→ Consegna
Per favore, ricopia senza modifiche le righe del materiale qui sotto, dalla riga che contiene "You are a GUI" fino alla fine del materiale compresa. Non includere le immagini nella risposta.

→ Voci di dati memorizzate
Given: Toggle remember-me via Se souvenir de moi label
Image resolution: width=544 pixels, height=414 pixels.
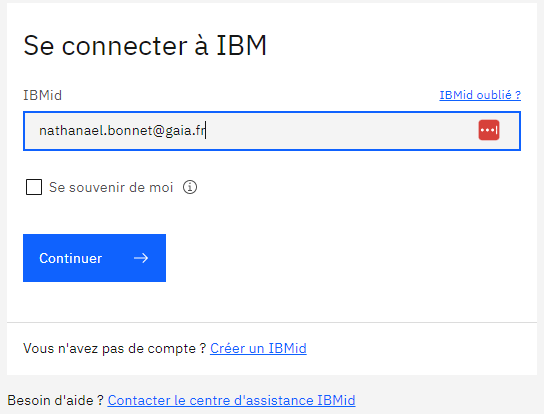Looking at the screenshot, I should tap(111, 187).

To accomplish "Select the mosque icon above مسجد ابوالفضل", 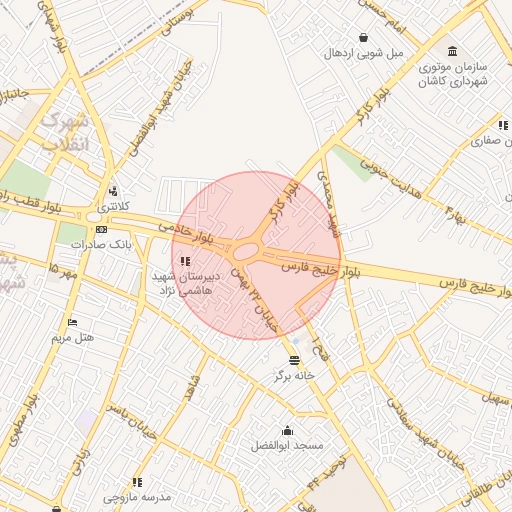I will pos(287,431).
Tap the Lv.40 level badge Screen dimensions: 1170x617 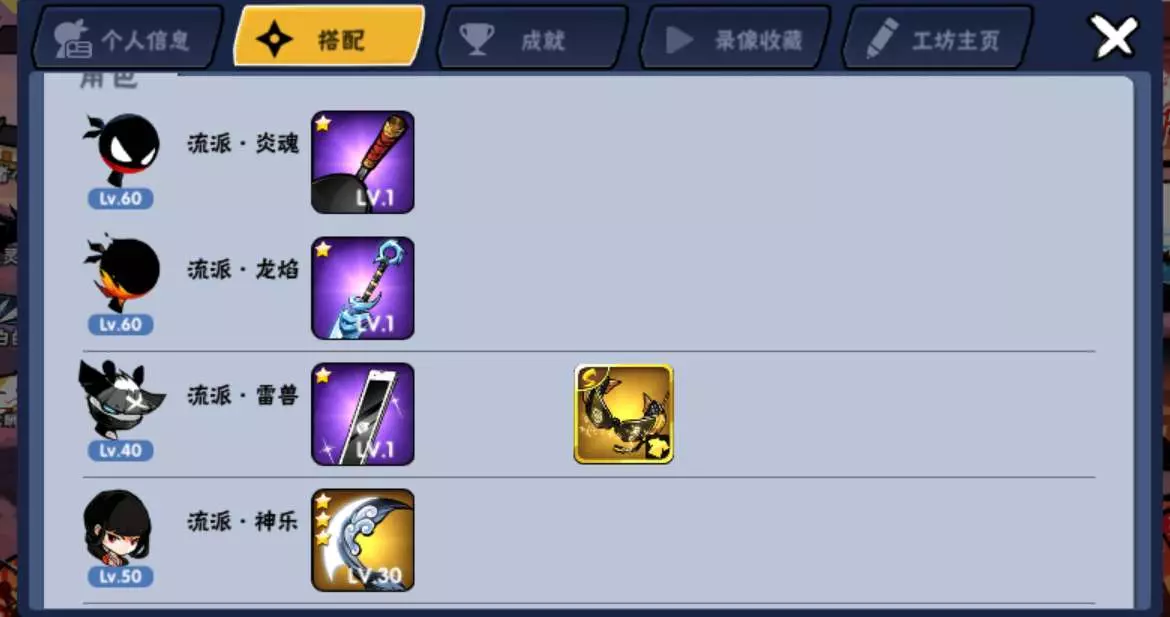click(120, 451)
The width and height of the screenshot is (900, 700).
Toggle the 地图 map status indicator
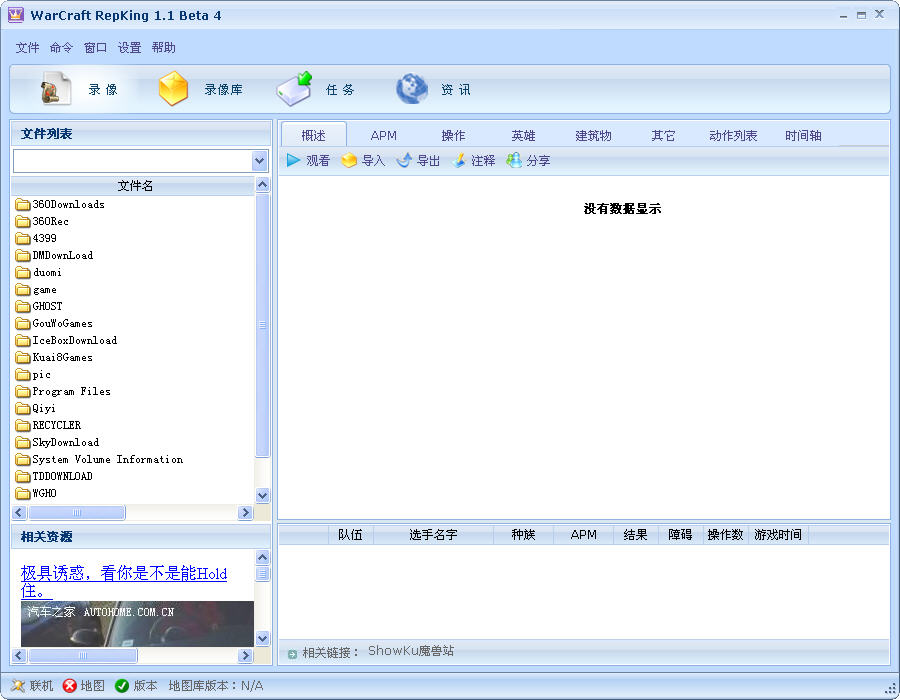coord(69,686)
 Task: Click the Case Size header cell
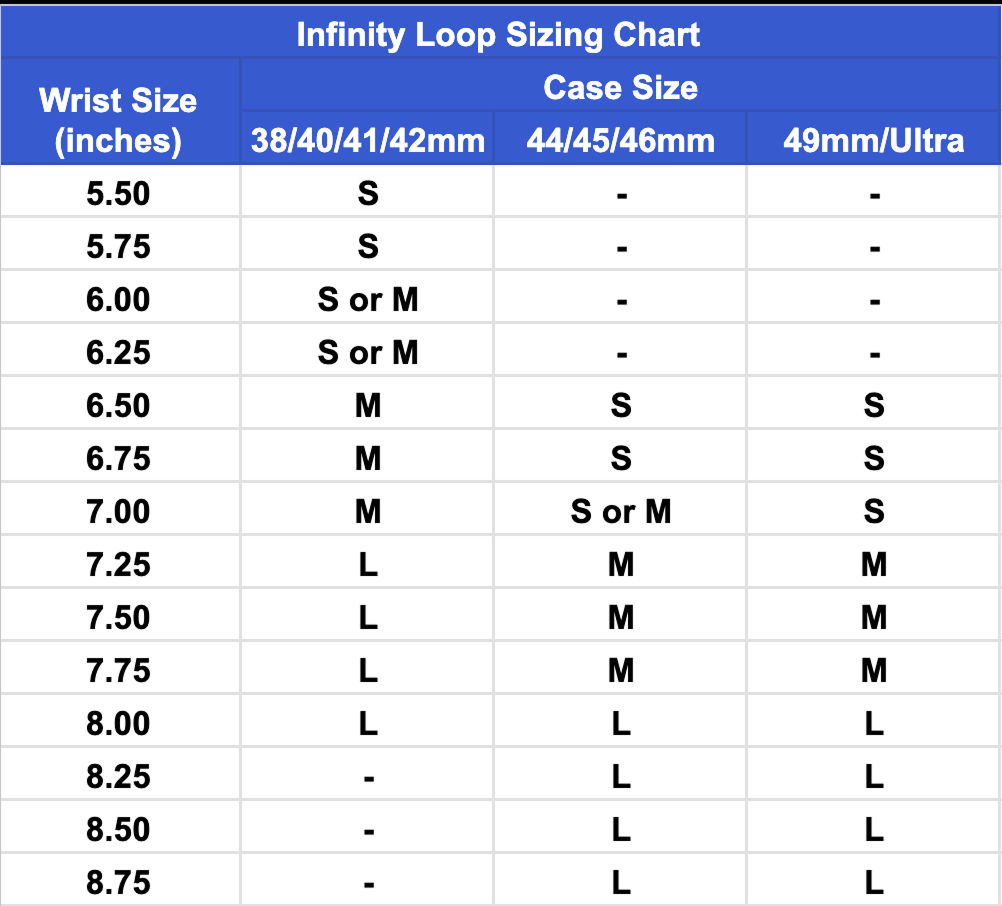(x=620, y=87)
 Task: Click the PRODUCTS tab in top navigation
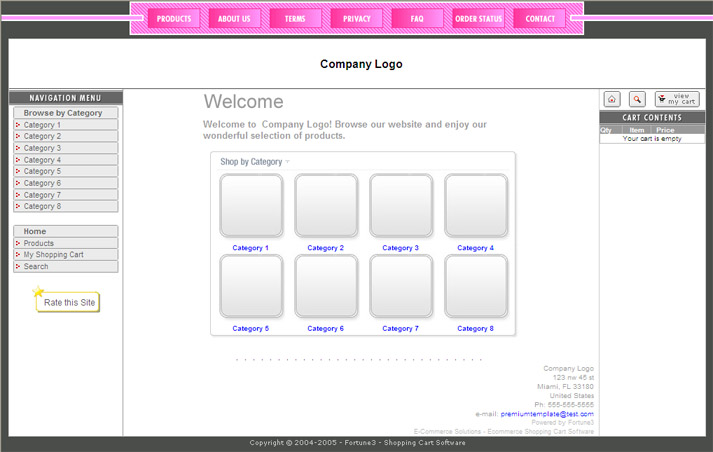tap(174, 19)
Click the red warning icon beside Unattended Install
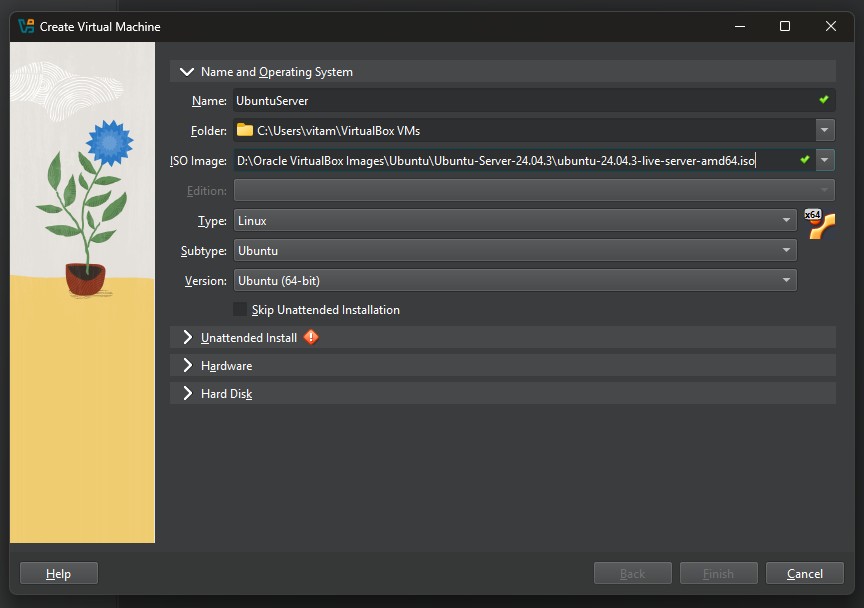 click(311, 338)
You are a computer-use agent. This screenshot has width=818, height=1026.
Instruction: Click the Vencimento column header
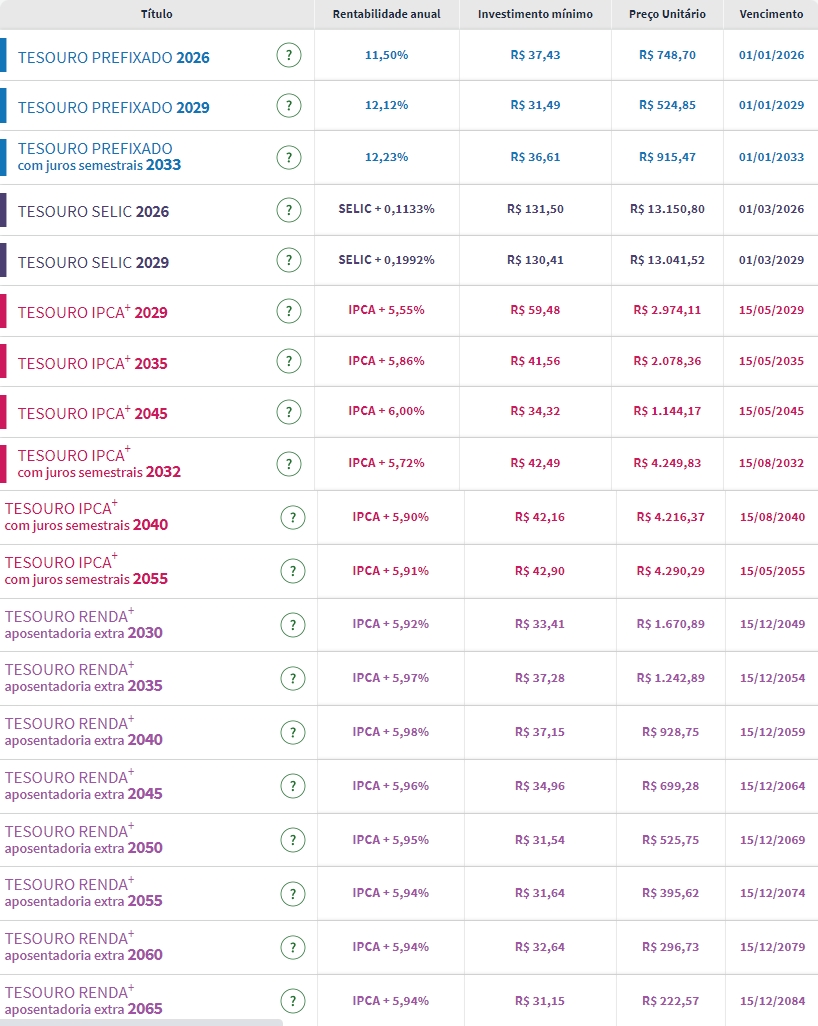pyautogui.click(x=770, y=14)
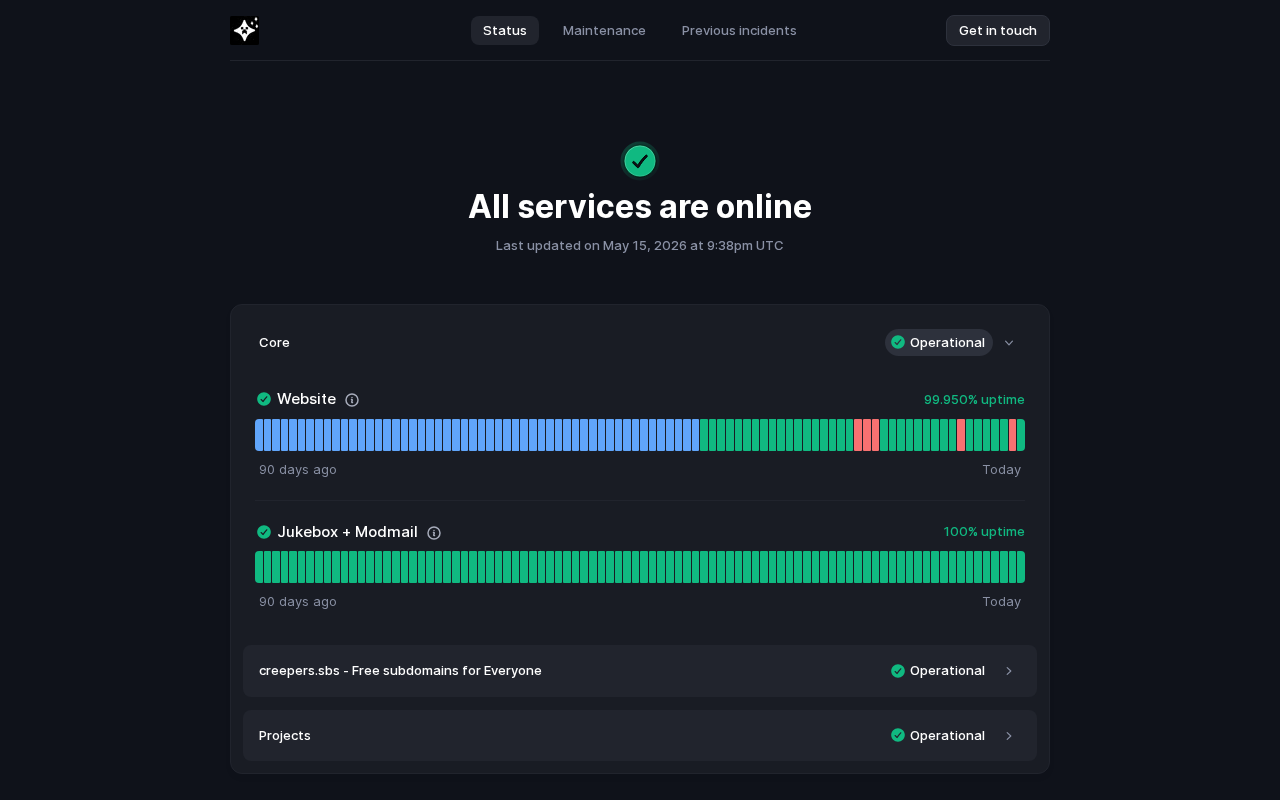Open creepers.sbs free subdomains row
The height and width of the screenshot is (800, 1280).
pos(640,671)
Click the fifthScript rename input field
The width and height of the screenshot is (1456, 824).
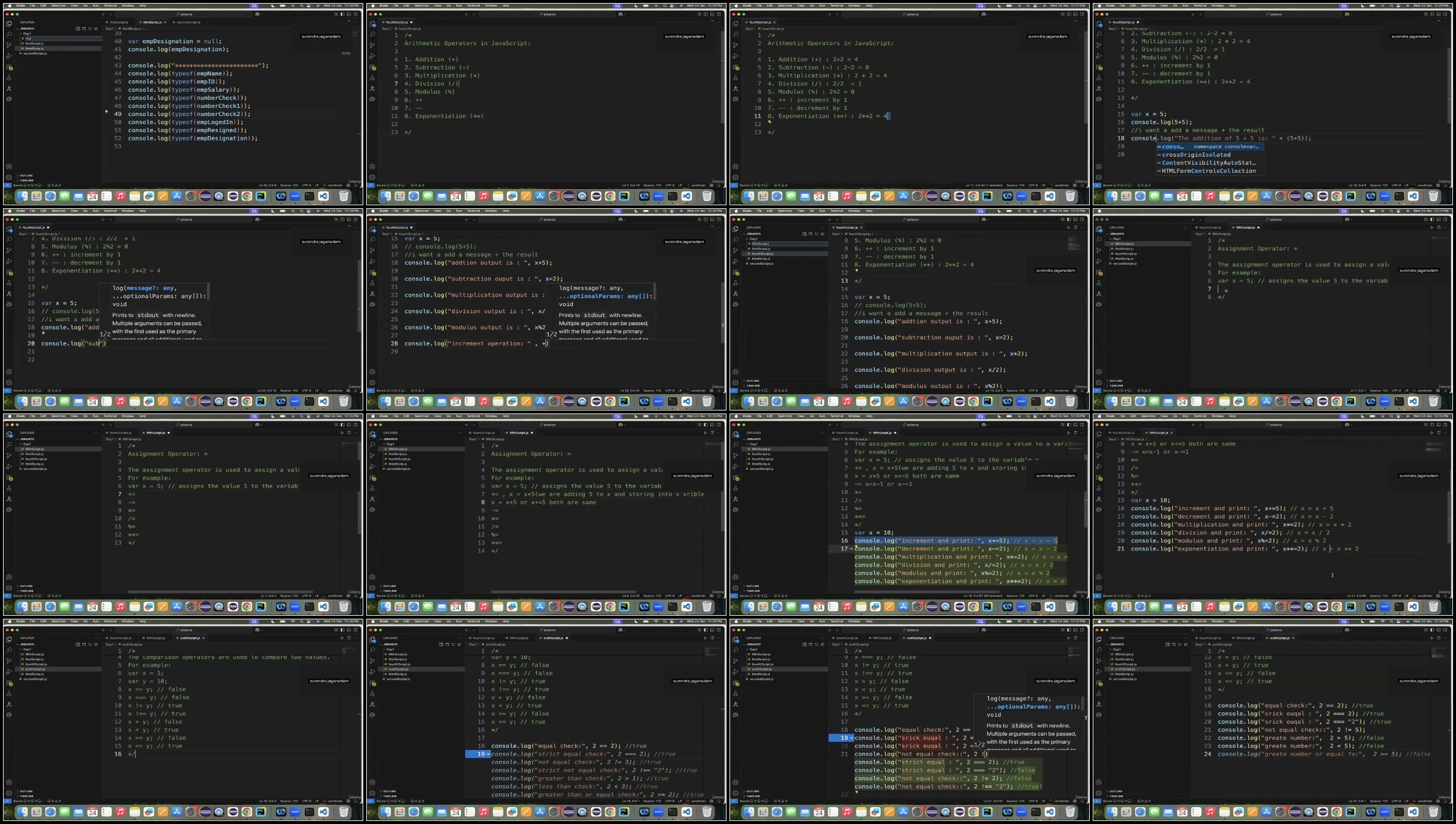tap(781, 244)
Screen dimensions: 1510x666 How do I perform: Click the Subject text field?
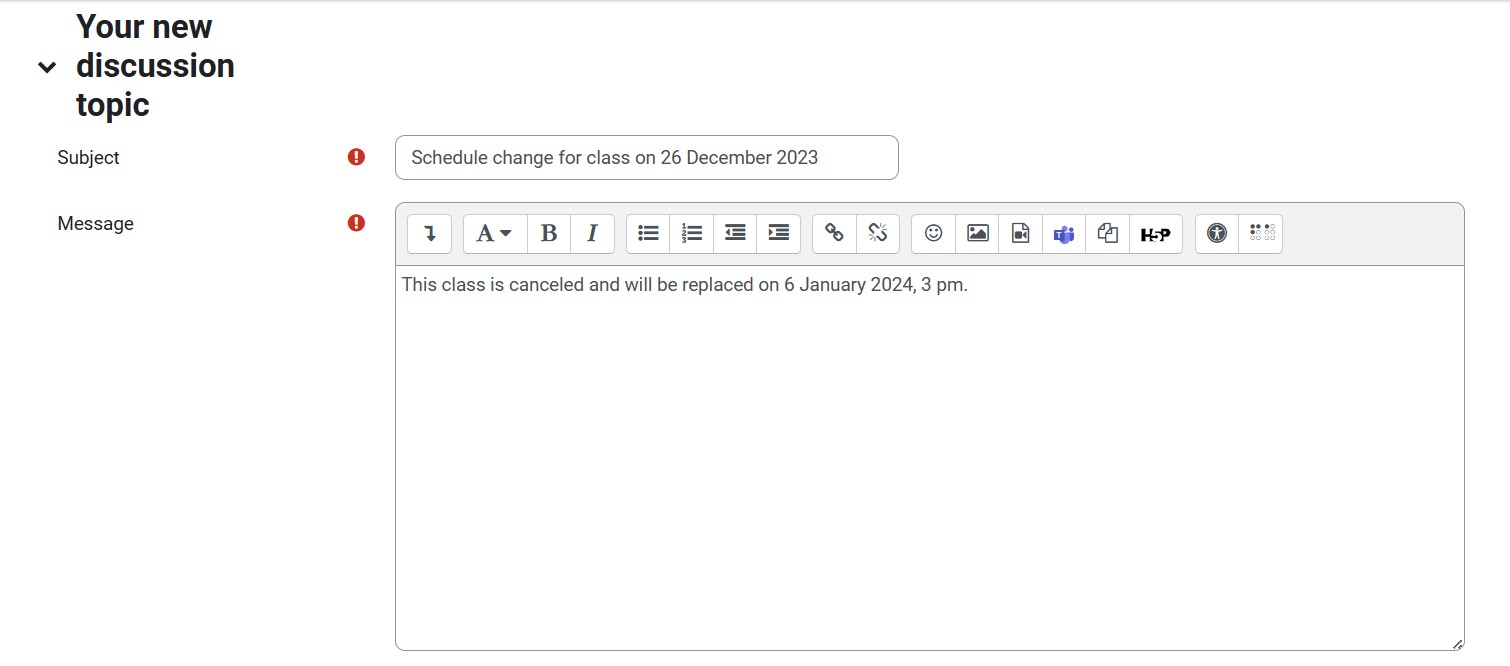[646, 158]
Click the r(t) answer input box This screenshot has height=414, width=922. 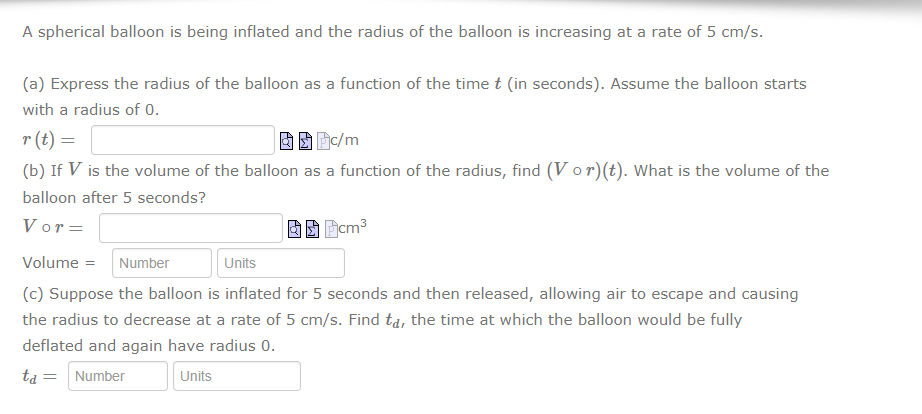pos(184,141)
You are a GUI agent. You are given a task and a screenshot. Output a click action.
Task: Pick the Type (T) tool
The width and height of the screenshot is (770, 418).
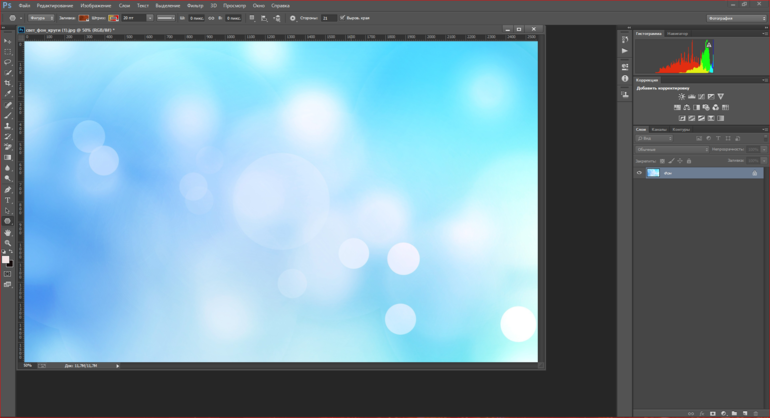click(8, 200)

→ Soluzione del problema
You are a GUI agent. You are given a task and a screenshot. Output a click action.
Task: Pick the Type (T) tool
The width and height of the screenshot is (770, 418).
click(8, 200)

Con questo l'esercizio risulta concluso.